— WORK REQUEST —
What you hand back must match the listing exactly.

--------------------------------------------------

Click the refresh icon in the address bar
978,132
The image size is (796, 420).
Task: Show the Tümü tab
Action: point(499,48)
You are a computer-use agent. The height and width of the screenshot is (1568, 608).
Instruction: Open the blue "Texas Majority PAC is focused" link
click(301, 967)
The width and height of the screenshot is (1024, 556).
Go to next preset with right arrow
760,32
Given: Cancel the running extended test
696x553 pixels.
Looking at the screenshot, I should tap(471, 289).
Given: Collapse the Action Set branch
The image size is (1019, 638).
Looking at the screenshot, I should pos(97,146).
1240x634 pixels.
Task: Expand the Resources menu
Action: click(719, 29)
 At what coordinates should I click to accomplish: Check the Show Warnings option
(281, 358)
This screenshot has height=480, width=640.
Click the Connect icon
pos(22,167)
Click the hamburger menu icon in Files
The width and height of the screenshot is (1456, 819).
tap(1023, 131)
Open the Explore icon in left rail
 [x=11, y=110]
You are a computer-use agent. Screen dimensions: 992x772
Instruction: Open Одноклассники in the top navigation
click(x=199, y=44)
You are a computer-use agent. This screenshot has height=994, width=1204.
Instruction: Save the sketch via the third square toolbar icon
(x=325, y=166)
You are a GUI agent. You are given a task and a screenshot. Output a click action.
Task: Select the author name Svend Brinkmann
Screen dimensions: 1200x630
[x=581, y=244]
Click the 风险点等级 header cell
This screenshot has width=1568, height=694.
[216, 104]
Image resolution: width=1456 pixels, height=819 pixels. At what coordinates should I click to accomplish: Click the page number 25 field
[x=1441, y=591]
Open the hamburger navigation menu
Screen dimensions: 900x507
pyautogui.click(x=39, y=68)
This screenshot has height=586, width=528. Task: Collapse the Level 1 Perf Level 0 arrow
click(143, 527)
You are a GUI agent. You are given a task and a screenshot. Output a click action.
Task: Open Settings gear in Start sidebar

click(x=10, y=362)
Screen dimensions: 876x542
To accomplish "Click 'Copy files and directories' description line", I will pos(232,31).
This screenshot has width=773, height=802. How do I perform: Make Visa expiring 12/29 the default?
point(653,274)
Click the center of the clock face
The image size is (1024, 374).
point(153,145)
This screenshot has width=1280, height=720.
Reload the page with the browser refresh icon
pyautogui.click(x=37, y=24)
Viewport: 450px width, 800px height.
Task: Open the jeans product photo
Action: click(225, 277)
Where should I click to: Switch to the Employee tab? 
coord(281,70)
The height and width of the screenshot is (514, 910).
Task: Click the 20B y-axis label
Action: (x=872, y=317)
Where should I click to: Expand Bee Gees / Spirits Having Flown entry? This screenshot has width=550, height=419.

--------------------------------------------------

— EXERCISE OUTPUT —
Click the refresh icon in the address bar
978,132
The image size is (796, 420).
Task: Show the Tümü tab
Action: point(499,48)
You are a computer-use agent. The height and width of the screenshot is (1568, 608).
Instruction: Open the blue "Texas Majority PAC is focused" link
click(301, 967)
The width and height of the screenshot is (1024, 556).
Go to next preset with right arrow
760,32
Given: Cancel the running extended test
696x553 pixels.
Looking at the screenshot, I should tap(471, 289).
Given: Collapse the Action Set branch
The image size is (1019, 638).
Looking at the screenshot, I should pos(97,146).
1240x634 pixels.
Task: Expand the Resources menu
Action: click(719, 29)
 At what coordinates should I click to accomplish: Check the Show Warnings option
(281, 358)
This screenshot has height=480, width=640.
Click the Connect icon
pos(22,167)
Click the hamburger menu icon in Files
The width and height of the screenshot is (1456, 819).
tap(1023, 131)
Open the Explore icon in left rail
 [x=11, y=110]
You are a computer-use agent. Screen dimensions: 992x772
Instruction: Open Одноклассники in the top navigation
click(x=199, y=44)
You are a computer-use agent. This screenshot has height=994, width=1204.
Instruction: Save the sketch via the third square toolbar icon
(x=325, y=166)
You are a GUI agent. You are given a task and a screenshot. Output a click action.
Task: Select the author name Svend Brinkmann
Screen dimensions: 1200x630
[x=581, y=244]
Click the 风险点等级 header cell
This screenshot has width=1568, height=694.
[216, 104]
Image resolution: width=1456 pixels, height=819 pixels. At what coordinates should I click to accomplish: Click the page number 25 field
[x=1441, y=591]
Open the hamburger navigation menu
Screen dimensions: 900x507
pyautogui.click(x=39, y=68)
This screenshot has height=586, width=528. Task: Collapse the Level 1 Perf Level 0 arrow
click(143, 527)
You are a GUI agent. You are given a task and a screenshot. Output a click action.
Task: Open Settings gear in Start sidebar

click(x=10, y=362)
Screen dimensions: 876x542
To accomplish "Click 'Copy files and directories' description line", I will pos(232,31).
This screenshot has width=773, height=802. How do I perform: Make Visa expiring 12/29 the default?
point(653,274)
Click the center of the clock face
The image size is (1024, 374).
point(153,145)
This screenshot has width=1280, height=720.
Reload the page with the browser refresh icon
pyautogui.click(x=37, y=24)
Viewport: 450px width, 800px height.
Task: Open the jeans product photo
Action: click(225, 277)
Where should I click to: Switch to the Employee tab? 
coord(281,70)
The height and width of the screenshot is (514, 910).
Task: Click the 20B y-axis label
Action: (x=872, y=317)
Where should I click to: Expand Bee Gees / Spirits Having Flown entry? This screenshot has width=550, height=419.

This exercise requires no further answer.